Unemployment Numbers Work

Published January 5, 2012

As the federal government’s officially reported unemployment rate has trended downward in the past few months, many on the political right have noted that some of the decline comes from people who have stopped looking for work.

In the century’s first decade, when the economy was growing and unemployment dropping, many on the left attacked President Bush on the same grounds.

On both sides of the aisle, many agree we should look at broader measures of employment that include individuals involuntarily working part time, people who have stopped looking for work, and those who might be able to work but don’t do so because government support payments discourage it. The government already counts people in the first two categories but doesn’t include them in the single most commonly reported unemployment number.

Measuring employment and unemployment is harder than it may appear at first blush. In December, with a reported 8.6 percent unemployment rate, only a hair over 60 percent of all Americans 18 and older had jobs. Thus, by the broadest definition of the word, 40 percent of Americans are “unemployed” right now.

Obviously, that isn’t the case. The overwhelming majority of those not working are doing socially desirable things such as caring for children, living off of retirement savings or going to school, and many other nonworkers are disabled or incarcerated. To adjust for these factors, the reported unemployment rate attempts to measure the number of people who want to work but aren’t employed.

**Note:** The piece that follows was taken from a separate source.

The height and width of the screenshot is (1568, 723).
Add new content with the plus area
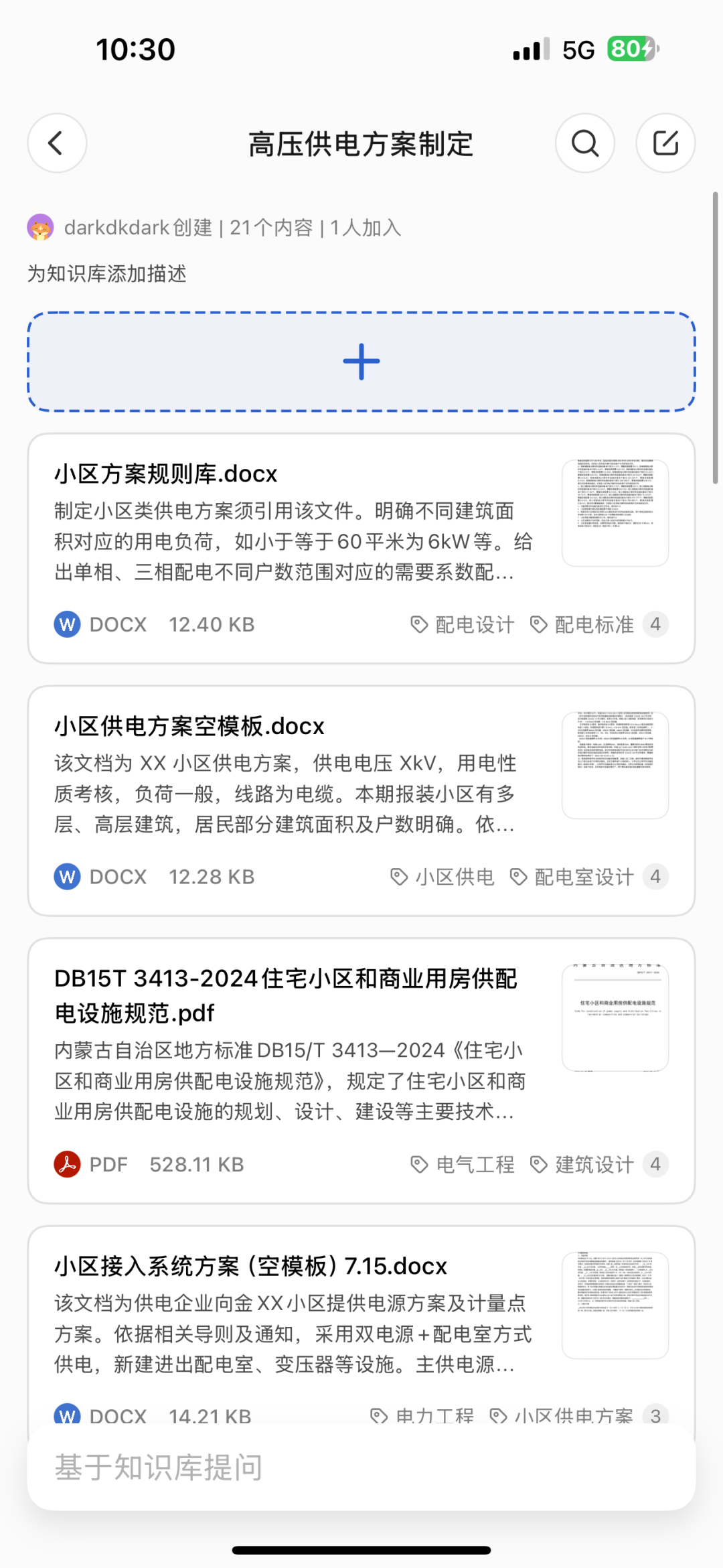362,362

Even this is easier said than done. There are legitimate arguments for counting as unemployed many left out of even the broadest measures anyone now uses. For example, 65-year-olds who get laid off often will decide to “retire” even when they might want to continue in the same line of work for another few years and would accept job offers that land in their laps. What about smart “underemployed” college graduates working in low-paying retail jobs? It seems plausible to argue that they are unemployed in some fashion even if they report 40 or more hours of work every week.

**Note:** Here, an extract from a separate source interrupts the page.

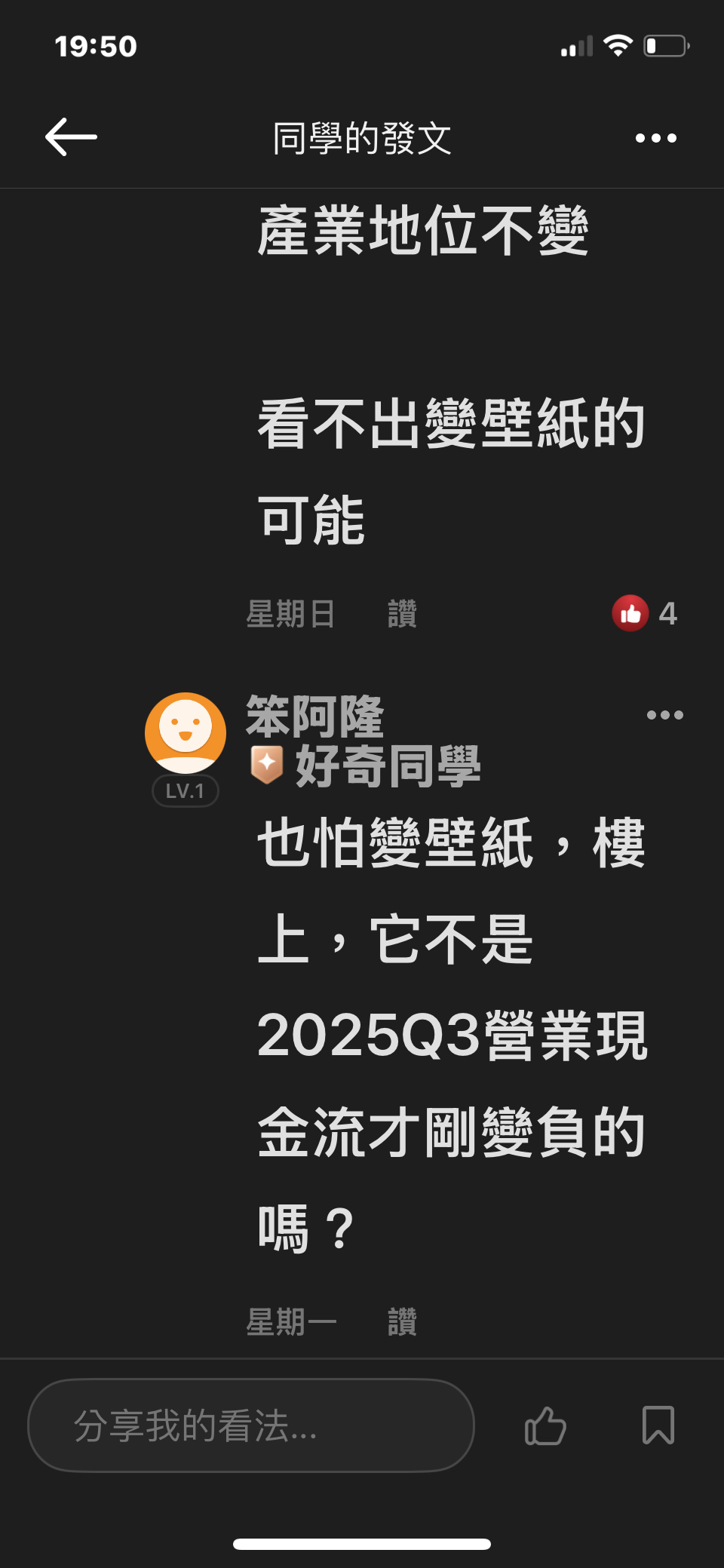Give the post a thumbs up
Screen dimensions: 724x1568
[545, 1425]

Although there are elements that push down the reported unemployment rate, there are others that tend to push it up: Even though the currently used measure of unemployment (called the U-3 by its keepers in the Bureau of Labor Statistics) excludes people who have given up looking for work, it includes full-time students seeking part-time work and people searching for their first jobs. We want these people to be able to find jobs as soon as possible, but they aren’t what we typically think of as the unemployed. Even in the current not-so-great economy, only about 5 percent of Americans are looking for work because they lost their previous jobs. Less than half of the unemployed, likewise, have been out of work more than 15 weeks.

In the end, the sheer complexity of determining who should be counted as unemployed makes it unlikely that we will arrive at a single perfect measurement of joblessness that will satisfy everyone, especially political partisans.

The government’s official recordkeepers publish six measures of unemployment and, over time, they might add more. The current set of measures was last revised in 1994 and may need to be revised again. But as a way of comparing the state of the workforce over time, the current measures of unemployment provide a reasonable enough approach.

Eli Lehrer is vice president of Washington operations for the Heartland Institute and national director of its Center on Finance, Insurance and Real Estate.